Recall also how Covid mandates literally enforced our isolation through face coverings, lockdowns, threats to take the untested injection or lose your job, and brutal separation from our dying loved ones.
Perhaps most menacing today are the calls for censorship under the pretext of protecting us from misinformation. Any government that monitors and punishes the open conversations of its citizens is absolutely isolating them against one another.
Government Disruption of Healthy Relationships
The weaponization of loneliness is baked into Murthy’s advisory because it enforces much of the above with programs that disrupt the development of healthy human relationships. They include identity politics, surveillance, propaganda, and the censorship required by the DEI regime of “diversity, equity, and inclusion.”
So perhaps it’s not surprising that promoters of government bureaucracy like Clinton and Murthy have suddenly developed a ravenous interest in “curing” us of the loneliness that many of their pet policies cultivated in the first place.
Be further warned that the scope of this project is vast, and now there’s legislation introduced to enact it all.

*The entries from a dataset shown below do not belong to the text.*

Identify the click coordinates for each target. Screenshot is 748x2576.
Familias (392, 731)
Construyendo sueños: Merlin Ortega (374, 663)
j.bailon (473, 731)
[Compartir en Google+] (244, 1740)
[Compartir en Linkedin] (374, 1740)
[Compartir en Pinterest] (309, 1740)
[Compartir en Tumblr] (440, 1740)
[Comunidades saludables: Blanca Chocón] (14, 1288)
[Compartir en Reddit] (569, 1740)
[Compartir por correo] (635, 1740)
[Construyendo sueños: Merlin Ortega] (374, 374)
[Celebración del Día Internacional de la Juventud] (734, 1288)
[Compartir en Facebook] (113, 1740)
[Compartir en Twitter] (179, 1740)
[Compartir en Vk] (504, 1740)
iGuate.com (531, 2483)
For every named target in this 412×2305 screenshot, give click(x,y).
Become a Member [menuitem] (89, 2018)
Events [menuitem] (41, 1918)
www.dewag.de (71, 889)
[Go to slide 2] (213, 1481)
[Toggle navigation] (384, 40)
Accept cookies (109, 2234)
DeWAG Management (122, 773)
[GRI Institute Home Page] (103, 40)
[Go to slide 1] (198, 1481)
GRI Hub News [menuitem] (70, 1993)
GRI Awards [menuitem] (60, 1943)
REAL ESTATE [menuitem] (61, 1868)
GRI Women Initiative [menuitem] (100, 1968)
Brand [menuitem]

As with all collectivist schemes, we should be able to see that it amounts to a social credit system under the usual guise of compassion. Worse, it will lead us all into far more atomization, not less.
Likewise, Hillary’s utopian village relies on the authority and force of the federal bureaucracy and the vilification of competing views. Sadly, “The Weaponization of Loneliness” as a headline over Clinton’s Atlantic article appears more like a statement of her intent, not the warning I express in my book’s subtitle, “How Tyrants Stoke Our Fear of Isolation to Silence, Divide, and Conquer.”
Ultimately, the best thing government actors can do—but won’t—is get out of the way. If they really wanted to help, they would encourage families and institutions of faith and friendship to develop organically, without constant threats of demonization, and the loneliness that goes with them.